START Given data
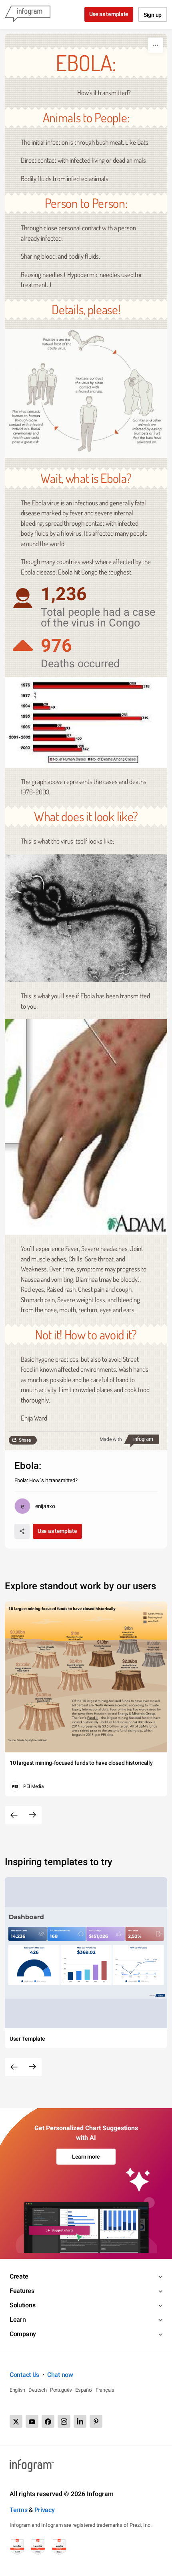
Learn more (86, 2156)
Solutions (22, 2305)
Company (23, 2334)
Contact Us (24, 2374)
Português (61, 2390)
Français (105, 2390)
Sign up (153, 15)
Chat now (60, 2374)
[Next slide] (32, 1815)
END Given data
Copy out all the data above exactly, pictures excluded.

Learn more (86, 2156)
Solutions (22, 2305)
Company (23, 2334)
Contact Us (24, 2374)
Português (61, 2390)
Français (105, 2390)
Sign up (153, 15)
Chat now (60, 2374)
[Next slide] (32, 1815)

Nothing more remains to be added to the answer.